Which prompted me in Sunday to Sunday this week to refer to what is, apparently, a 125 year old joke, “Why did the chicken cross the road?” “To get to the other side!”

And for many people at many times this is purely what mission has been about. “Why do Christians cross the road?” “To get people to the other side! To stop them going to hell and get them to go to heaven.” But this is a woefully reduced definition of the mission of God. “Why do Christians cross the street?” “Because God loves us and calls us to love. Because God cares for us and calls us to care. Because God shares God’s life with us and calls us to share our lives with others – listening as well as speaking, learning as well as ‘being experts’.” Mission for us is not getting people to the ‘other side’ but crossing the street to meet them and love them and care for them – and journey with them – as we journey with God.
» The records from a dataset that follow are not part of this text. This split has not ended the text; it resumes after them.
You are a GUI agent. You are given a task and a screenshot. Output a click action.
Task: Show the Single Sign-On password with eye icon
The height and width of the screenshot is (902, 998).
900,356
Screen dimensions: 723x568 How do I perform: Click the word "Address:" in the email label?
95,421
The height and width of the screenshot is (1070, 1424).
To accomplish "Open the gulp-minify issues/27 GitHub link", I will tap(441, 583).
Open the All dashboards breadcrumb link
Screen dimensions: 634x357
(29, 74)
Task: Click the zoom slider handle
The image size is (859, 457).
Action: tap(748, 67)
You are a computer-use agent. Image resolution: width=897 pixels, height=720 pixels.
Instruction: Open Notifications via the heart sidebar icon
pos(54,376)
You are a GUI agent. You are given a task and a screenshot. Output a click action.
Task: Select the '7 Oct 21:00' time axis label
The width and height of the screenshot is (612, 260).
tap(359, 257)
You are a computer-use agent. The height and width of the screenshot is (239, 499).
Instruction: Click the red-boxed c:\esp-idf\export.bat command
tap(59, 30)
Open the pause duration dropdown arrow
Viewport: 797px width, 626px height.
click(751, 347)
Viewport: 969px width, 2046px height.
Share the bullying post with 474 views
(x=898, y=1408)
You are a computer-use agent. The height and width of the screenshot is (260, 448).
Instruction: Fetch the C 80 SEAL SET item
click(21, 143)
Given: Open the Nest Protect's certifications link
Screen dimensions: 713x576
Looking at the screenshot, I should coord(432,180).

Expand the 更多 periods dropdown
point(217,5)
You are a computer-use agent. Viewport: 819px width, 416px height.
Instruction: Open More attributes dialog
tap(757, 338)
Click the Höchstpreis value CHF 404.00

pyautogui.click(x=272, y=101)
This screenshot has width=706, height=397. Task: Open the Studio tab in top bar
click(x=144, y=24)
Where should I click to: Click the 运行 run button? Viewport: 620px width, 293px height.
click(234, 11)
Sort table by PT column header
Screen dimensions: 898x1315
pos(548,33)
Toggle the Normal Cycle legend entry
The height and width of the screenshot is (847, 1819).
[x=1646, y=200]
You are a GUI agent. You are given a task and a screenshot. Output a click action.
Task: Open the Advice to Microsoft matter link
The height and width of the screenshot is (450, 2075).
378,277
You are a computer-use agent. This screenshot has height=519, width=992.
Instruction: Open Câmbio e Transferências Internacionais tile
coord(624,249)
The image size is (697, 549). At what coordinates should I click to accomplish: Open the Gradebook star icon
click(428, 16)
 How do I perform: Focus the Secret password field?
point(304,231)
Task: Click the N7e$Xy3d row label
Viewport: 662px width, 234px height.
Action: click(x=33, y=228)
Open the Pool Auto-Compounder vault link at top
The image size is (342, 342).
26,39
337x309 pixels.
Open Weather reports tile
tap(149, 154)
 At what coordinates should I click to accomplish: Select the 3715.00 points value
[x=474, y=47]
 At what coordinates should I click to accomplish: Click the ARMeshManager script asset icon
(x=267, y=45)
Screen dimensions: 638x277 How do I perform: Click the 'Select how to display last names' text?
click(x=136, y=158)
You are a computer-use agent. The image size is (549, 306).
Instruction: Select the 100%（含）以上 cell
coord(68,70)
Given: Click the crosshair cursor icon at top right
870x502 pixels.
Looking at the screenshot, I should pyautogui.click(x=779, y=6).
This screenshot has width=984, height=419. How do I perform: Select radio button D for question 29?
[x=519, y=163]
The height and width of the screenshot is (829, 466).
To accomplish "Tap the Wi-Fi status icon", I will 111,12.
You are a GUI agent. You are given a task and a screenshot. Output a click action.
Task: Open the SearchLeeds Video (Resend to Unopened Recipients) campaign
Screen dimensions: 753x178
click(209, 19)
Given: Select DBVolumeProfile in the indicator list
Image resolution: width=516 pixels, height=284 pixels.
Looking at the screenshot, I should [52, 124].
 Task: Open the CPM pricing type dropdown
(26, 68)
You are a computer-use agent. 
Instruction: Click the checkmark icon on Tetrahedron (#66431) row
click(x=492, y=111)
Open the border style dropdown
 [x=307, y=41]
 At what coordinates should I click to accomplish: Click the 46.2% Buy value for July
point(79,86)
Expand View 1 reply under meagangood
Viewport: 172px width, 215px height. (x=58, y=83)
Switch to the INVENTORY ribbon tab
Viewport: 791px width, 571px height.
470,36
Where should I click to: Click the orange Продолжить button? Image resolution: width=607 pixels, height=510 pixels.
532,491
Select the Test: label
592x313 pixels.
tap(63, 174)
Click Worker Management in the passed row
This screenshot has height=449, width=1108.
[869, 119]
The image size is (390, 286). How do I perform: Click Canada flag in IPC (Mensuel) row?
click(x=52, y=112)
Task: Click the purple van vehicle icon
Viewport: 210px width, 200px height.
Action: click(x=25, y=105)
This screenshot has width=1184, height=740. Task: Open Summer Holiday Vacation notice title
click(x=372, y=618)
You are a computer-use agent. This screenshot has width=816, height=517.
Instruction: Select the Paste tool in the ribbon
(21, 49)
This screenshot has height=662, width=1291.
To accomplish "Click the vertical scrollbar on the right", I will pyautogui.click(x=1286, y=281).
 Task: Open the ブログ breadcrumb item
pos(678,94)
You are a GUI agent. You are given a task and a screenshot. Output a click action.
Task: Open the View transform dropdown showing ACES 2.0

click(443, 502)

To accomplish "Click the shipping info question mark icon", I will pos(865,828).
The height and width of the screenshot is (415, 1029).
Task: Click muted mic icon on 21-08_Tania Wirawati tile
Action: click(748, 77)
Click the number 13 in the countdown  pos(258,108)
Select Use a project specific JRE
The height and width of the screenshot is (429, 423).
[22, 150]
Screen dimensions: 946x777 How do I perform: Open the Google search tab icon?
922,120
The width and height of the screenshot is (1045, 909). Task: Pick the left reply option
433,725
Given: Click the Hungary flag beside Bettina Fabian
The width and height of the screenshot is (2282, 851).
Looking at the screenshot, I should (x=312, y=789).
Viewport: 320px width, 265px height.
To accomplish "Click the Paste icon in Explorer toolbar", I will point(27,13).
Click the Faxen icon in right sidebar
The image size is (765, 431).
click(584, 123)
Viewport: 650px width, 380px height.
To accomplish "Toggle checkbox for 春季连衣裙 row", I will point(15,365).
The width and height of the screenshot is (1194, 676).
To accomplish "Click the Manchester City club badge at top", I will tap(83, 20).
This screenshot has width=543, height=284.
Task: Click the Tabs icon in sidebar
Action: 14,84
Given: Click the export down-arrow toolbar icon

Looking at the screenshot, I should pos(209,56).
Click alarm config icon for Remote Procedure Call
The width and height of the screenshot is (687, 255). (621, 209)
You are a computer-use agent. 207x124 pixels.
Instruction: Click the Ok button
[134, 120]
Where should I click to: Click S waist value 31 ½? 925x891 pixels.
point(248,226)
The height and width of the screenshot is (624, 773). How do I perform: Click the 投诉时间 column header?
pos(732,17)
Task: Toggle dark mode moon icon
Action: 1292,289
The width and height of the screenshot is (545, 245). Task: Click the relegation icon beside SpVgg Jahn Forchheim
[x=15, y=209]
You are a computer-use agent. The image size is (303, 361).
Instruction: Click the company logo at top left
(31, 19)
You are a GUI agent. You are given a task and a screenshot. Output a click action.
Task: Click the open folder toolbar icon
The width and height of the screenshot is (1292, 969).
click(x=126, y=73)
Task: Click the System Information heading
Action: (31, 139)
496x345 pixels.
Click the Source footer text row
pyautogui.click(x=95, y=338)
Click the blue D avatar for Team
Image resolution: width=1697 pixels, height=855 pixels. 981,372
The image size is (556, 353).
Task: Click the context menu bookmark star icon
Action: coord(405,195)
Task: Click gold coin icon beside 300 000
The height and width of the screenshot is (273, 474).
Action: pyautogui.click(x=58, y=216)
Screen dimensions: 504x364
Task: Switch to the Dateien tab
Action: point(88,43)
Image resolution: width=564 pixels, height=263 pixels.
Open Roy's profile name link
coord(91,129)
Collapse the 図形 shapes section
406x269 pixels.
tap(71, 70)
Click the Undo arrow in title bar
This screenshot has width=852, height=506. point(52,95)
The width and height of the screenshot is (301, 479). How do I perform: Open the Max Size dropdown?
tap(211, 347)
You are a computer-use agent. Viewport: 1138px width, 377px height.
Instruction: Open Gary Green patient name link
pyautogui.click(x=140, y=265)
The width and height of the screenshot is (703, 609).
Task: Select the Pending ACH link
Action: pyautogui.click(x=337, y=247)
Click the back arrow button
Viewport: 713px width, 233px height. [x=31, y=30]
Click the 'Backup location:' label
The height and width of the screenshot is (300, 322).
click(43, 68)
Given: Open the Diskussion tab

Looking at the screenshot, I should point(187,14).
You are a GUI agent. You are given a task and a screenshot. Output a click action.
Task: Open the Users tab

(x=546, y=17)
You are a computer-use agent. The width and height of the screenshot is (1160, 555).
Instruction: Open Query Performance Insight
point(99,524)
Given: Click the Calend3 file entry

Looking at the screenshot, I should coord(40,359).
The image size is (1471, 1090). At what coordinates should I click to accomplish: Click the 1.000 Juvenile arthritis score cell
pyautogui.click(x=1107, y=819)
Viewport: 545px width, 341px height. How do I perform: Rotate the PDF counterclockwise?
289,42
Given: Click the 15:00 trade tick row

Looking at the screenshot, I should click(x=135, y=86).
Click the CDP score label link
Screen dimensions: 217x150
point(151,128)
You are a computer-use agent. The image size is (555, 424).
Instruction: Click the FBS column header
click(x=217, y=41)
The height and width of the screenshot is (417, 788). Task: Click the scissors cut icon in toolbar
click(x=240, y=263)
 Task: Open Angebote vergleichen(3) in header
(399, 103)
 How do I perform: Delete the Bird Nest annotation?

I am reminded of a conversation I had many many many years ago, before I married Aron, with a young man from Christchurch, who was bemoaning how hard it was to pick up women in Sydney. “In Christchurch,” he said, “if you see someone you like, you don’t have to use all your lines at once. You’ll see them again – it’s a small place – and you can get to know them, and they can get to know you. You’ll work out in time if you really like each other. In Sydney, however, you have to go up them, talk to them, impress them, get their number, assess if it’s going somewhere – all in the one night!”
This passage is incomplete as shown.